After a bitch session, like the one I had the other day, I usually like to follow up with some humor or irreverence; perhaps a list of music, to use T's suggestion, that "[gets] the blood pumping when we're pissed at someone"...
For the record, T., there are far too many to list, but I like the cut of your jib. Feel free to play along. Let's start with one from my list of favorites - Mother Mother by Tracy Bonham. Gets me every time. I played it for Chicky the other day and she thrashed in all the appropriate places. I don't know if I should be proud or scared.)
... Or maybe another story about my daughter's fascination with my vah-jay-jay...
She still insists on calling it my bum, and though we have not had a repeat of that day's "name that furry animal" game, now she just looks at me as one would a simple person. A look that says, "Okay, Mom, sure it's not your bum. We'll just pretend like you're not making up words. Vagina? Sure. That's a word." Insert eye roll. She's not, yet, rolling her eyes but it is implied.

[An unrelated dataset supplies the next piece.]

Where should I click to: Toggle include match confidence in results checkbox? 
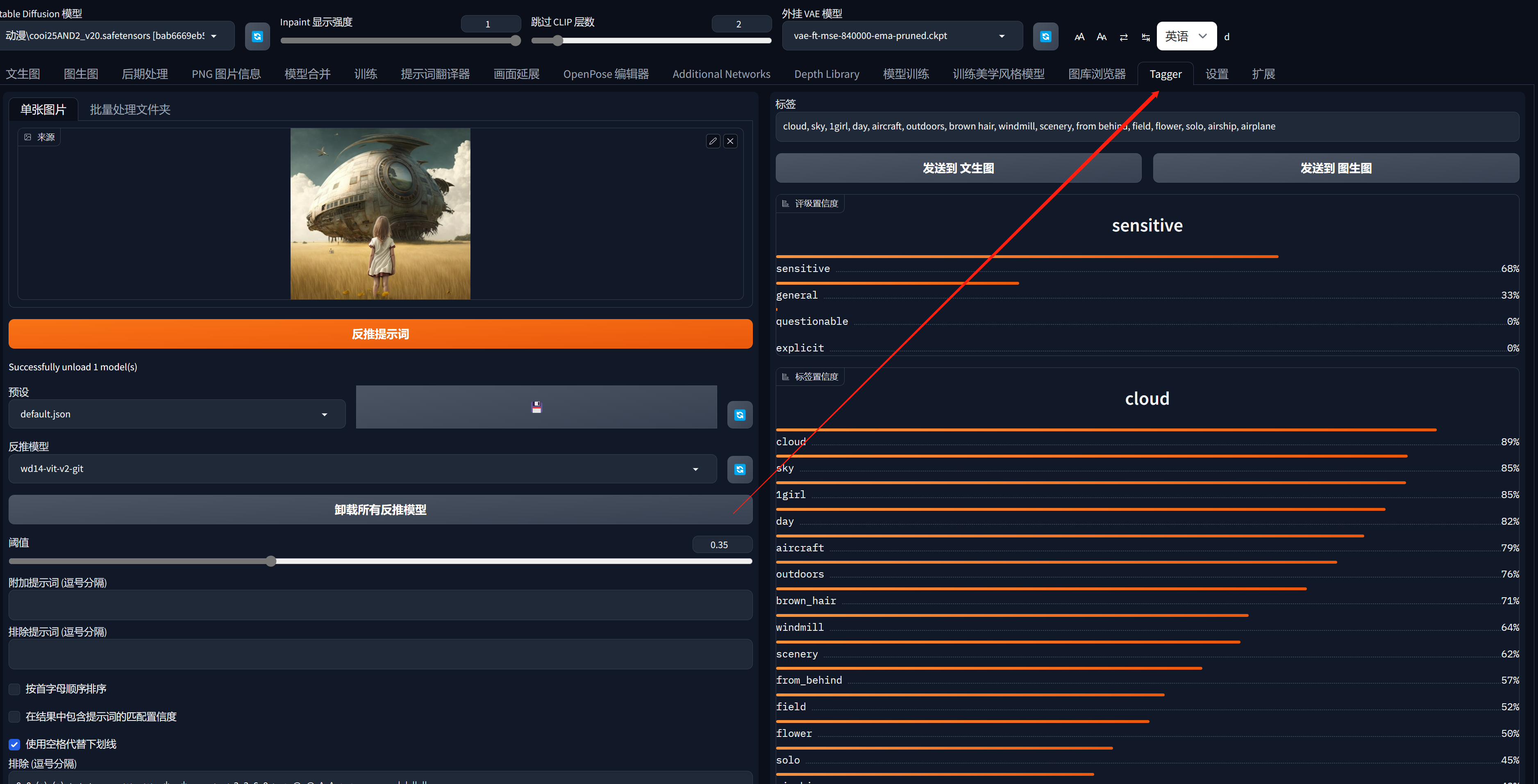(15, 716)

... But I can't bring myself to write about such mirth and frivolity because that is not my mood. I've sat down with monitor in lap a handful of times trying to put something down - mainly so the cursor would stop blinking at me, blink blink blinkity blink - but the fluff would not come. And then I thought, Hey! Wait a minute. This is my blog. I can be as heavy as I want and if I come across as a total downer then so be it.
The job is getting me down, my friends. It's not the job exactly, because should the time come that something that only takes me about 3 to 4 hours a week to complete starts to get me down I'd like you to hit me with a frying pan. No, not the job but my direction in life, and that means from a working stand point .

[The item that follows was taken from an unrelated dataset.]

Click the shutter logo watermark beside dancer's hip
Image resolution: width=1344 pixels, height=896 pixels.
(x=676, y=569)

Chicky, though still needy (oh my lord, so needy), is not the wee babe she once was and this trend will continue. As much as I try to stop it, she will get older and more independent. Where will that leave me? Alone, with my dogs, watching the Food Network. I'm baking bread, people. I'm cooking meals that don't have their beginnings in a cardboard box. Someone stop me!
(And don't be so quick to say Have another baby! because that is part of this bit of navel gazing, but I am reticent to get into that right now.)
Yes, there is the business I'd like to start, but the fear is paralyzing me. Let's set aside the fact that once my current bosses (the soul sucking beasts) will trash my character to everyone who will listen once they catch wind of this endeavor. Let's put off the fact that all my time and money will be sunk into this business. Let's not even think of my lack of personal life once the ball gets rolling. No, let's not consider those things - because I just might throw myself in front of a bus if I dwell for too long - instead let's go to the root of the problem.
The possibility of failure.
I do hate to admit that failing is even an issue, but it is. New businesses fail every day at an alarming rate. The one that I'd like to start is, if we're being honest with ourselves (and by "ourselves" I mean me), a luxury service business.* Not everyone is willing to pony up the money for such frivolousness. I don't think it's frivolous, but I know many others do and if there are more of them than there are of me and those like me than I am, in a word, Screwed. Royally. Up the pooper.
Sorry, but failure is not pleasant. Not even if you get off on that kind of thing.
If I fail (If oh God If please just be If) then I'm out of options. I'm not exactly employable, especially after spending the past four years working with my four-legged friends, then being a SAHM, then throw running a failed business into the mix... Can't you just see that resume on Monster.com? The potential employers will be beating a path, I tell you. As far away from me as possible.
So there you go. My dreams are holding me back from bringing them to life. But they are such lovely dreams. Dreams full of wet noses and sloppy kisses - and poop and hair and bookkeeping and creditors, I know - but lovely dreams that I have held and loved and whispered to. Dreams I have nurtured and fed bits of cake to. If they were to be killed I would be crushed.
I wish I could tie all of this up in a pretty red box and leave you with visions of hope and rainbows, but I can't because my prescription for lithium hasn't been filled yet. This is scary shit. I feel like I'm looking at it all with my hands in front of my eyes, my fingers barely letting the vision through. I can't let this fear, like my overwhelming fear of heights, keep me from making the big leap, if you catch my thinly-veiled metaphor.
But I'm going to need a really big push.
*Forgive me for being vague again, but The Google. Is still out there. Looking at me.